* YOUR OBJECTIVE
The records sit below. Return every line in them that holds the word "title".

[Stored records]
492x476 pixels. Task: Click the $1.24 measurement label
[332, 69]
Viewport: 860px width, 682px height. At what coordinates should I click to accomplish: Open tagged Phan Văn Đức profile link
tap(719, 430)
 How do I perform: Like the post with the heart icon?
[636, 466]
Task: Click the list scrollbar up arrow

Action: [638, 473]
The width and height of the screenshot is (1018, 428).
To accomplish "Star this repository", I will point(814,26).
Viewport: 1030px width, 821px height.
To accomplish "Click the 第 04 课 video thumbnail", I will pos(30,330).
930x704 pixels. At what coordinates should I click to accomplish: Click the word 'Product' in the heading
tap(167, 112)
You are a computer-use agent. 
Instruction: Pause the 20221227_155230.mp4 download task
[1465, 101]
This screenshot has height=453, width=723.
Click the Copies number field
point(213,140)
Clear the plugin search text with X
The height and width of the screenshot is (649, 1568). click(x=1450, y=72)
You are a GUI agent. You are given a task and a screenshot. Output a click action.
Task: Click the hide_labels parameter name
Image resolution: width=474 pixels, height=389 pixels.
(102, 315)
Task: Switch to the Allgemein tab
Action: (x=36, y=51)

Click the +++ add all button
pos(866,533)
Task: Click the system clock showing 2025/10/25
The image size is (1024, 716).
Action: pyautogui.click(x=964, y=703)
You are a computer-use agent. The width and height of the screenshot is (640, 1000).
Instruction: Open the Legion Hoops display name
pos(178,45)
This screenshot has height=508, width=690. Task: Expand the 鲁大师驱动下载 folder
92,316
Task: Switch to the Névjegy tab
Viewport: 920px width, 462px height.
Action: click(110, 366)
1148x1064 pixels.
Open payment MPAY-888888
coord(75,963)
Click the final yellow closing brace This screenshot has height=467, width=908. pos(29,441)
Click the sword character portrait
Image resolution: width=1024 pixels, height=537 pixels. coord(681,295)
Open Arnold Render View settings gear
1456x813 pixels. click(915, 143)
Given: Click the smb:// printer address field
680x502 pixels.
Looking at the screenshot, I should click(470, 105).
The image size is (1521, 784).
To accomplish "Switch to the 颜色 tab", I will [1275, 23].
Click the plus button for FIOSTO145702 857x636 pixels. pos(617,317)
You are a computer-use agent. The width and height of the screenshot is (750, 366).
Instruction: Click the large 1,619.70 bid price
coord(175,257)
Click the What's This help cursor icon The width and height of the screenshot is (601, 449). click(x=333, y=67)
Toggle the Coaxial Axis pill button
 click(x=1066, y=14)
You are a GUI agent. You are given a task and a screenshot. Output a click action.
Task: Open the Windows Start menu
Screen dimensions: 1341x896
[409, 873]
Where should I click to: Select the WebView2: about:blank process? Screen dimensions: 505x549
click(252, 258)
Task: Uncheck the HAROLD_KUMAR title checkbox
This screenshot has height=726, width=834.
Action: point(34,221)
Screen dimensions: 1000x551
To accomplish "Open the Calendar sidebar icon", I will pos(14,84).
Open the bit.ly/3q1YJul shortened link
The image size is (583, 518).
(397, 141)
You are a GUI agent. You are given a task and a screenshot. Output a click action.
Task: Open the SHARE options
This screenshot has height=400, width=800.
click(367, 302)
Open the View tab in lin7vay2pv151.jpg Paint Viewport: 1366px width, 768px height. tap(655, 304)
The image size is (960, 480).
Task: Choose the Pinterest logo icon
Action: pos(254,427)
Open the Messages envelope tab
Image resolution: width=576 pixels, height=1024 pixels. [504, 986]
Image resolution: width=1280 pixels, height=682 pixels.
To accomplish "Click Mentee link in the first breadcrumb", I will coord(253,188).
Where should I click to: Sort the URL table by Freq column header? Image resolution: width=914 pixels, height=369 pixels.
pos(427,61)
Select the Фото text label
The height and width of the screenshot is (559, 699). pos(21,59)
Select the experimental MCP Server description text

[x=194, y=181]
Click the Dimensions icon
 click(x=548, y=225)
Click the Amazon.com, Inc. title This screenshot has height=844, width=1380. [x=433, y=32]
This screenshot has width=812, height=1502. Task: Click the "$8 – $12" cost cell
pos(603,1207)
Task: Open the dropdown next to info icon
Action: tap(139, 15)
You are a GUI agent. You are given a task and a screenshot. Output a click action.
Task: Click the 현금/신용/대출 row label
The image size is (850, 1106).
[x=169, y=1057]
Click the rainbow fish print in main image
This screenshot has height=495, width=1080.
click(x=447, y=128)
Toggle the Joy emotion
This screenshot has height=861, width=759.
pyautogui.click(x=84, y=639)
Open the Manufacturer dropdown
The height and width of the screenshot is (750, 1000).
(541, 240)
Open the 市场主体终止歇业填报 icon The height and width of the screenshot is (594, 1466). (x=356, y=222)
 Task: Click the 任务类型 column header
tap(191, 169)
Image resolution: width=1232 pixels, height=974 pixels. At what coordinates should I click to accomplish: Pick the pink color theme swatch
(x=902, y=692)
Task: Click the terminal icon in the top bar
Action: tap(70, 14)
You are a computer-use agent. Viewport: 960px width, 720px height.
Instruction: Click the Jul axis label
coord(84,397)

* OUTPUT
Task: Uncheck the HAROLD_KUMAR title checkbox
Click the Amazon.com, Inc. title This screenshot has height=844, width=1380. [x=433, y=32]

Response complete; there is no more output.